*INPUT RECORDS:*
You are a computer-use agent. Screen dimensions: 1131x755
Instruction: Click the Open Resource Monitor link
--
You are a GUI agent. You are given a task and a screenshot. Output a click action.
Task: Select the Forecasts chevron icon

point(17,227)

*ABOUT THIS TASK:* In the data above, find the line with "You are a computer-use" and the line with "Instruction: Click the". Retype both, plus every line between them, exactly.

*SOLUTION TO THE PROBLEM:*
You are a computer-use agent. Screen dimensions: 1131x755
Instruction: Click the Open Resource Monitor link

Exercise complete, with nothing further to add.